Corvette C7R Racer-04

Besides the 2015 Corvette Z06, Chevrolet also displayed the Corvette C7.R race car at the recent 2014 Detroit show. Co-developed with the Z06, the duo is the closest link in modern times between Corvettes built for racing and the road, according to Chevy, sharing unprecedented levels of engineering and components including chassis architecture, engine tech and aerodynamics.

As before, the race car and the Z06 will share the same, production-based aluminium frame. However, for the first time, the frames for the race car and production Z06 will be built in-house at Corvette’s Bowling Green assembly plant. The C7.R’s chassis is 40% stronger than the outgoing C6.R’s.

The addition of direct fuel injection to the Z06 will enable the tech to return to a Corvette race car for the first time since the end of the GT1 era in 2009. It promises greater efficiency, which can make a big difference in long-distance endurance racing through fewer pit stops.

The aerodynamic strategies of the Corvette Stingray came directly from the C6.R, including the forward-tilted radiator, functional hood and front-quarter panel vents, and rear transmission and differential cooling intakes. The Z06 and C7.R take sharing to the next level, sharing aggressive strategies for increased cooling and downforce, including similar front splitters, rocker panels, and front/rear-brake cooling ducts.

Corvette C7R Racer-05

There are, of course, differences between race and road car. The C7.R carries over the powertrain for the C6.R, as GT rules limit maximum displacement to 5.5L, and prohibit forced induction, so the new Z06’s 625 hp supercharged engine won’t be legal. The R’s suspension is also modified to accommodate wider racing tyres and larger brakes, again part of GT regulations.

On the aerodynamic side, instead of the C6.R’s two NACA ducts, on top of the rear bodywork and near the position of the rear wheels, the C7.R has openings on each of the rear quarter panels, above the brake ducts, which will draw air to help cool the race car’s transaxle and differential. Also, a larger radiator inlet has the added benefit of generating smoother airflow over the rear wing for better high-speed handling and stability.

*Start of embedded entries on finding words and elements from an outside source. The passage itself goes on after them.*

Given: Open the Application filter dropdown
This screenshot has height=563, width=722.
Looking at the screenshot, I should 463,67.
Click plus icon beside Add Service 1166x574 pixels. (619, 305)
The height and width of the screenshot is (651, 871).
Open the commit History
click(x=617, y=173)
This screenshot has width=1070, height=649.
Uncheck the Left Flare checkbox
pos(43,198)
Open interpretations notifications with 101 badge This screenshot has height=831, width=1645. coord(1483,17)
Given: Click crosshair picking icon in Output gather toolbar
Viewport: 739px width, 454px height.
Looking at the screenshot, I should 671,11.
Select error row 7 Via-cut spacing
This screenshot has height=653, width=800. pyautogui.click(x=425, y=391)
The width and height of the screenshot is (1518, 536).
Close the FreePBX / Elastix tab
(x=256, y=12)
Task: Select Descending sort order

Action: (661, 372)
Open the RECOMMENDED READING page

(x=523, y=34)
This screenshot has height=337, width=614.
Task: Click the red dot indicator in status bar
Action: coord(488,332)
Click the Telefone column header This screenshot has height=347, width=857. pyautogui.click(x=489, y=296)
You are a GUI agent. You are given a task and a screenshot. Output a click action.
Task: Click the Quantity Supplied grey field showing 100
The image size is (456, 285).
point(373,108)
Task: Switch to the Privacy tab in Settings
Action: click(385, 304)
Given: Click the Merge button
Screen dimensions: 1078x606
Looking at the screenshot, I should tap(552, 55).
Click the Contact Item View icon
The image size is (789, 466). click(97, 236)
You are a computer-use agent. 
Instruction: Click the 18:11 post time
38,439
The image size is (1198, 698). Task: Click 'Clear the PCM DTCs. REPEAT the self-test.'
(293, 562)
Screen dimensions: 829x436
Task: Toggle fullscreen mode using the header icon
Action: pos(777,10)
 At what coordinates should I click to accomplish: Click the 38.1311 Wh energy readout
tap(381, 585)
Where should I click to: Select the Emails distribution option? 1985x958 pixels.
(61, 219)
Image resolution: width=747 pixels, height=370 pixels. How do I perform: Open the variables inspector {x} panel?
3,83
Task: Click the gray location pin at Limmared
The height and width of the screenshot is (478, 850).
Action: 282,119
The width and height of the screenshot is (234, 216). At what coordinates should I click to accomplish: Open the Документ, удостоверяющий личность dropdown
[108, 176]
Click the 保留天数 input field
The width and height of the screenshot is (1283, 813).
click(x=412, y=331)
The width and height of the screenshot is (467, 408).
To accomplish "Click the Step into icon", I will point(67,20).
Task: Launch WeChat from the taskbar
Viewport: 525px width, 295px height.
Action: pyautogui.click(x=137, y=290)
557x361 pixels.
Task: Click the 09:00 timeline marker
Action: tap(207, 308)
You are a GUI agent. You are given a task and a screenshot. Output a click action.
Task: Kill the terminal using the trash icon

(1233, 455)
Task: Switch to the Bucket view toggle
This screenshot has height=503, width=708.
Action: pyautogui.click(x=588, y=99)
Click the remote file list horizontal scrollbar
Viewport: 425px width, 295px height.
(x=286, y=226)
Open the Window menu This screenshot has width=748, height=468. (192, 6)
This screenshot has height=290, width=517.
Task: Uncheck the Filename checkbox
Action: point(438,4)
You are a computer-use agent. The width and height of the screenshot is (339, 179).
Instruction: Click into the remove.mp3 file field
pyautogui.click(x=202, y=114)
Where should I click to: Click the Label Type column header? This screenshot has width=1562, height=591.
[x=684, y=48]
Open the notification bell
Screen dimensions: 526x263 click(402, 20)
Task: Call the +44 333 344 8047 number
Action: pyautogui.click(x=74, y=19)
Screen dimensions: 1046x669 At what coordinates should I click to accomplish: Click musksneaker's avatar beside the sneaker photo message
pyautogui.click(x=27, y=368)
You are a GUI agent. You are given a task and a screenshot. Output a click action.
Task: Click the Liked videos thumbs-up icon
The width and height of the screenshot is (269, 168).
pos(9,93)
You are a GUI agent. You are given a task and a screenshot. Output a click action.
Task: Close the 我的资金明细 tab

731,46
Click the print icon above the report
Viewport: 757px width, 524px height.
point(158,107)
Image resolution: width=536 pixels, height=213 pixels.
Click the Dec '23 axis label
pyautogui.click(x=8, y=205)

Corvette Racing will field two C7.Rs in 2014, starting at the 52nd Rolex 24 At Daytona. The race kicks off the Tudor United SportsCar Championship, a new series after the merger of the American Le Mans Series and Grand-Am Rolex Sports Car Series. The C7.R will compete in the GT Le Mans class in 11 races around North America. The team is also expected race at the 24 Hours of Le Mans in the GTE Pro class.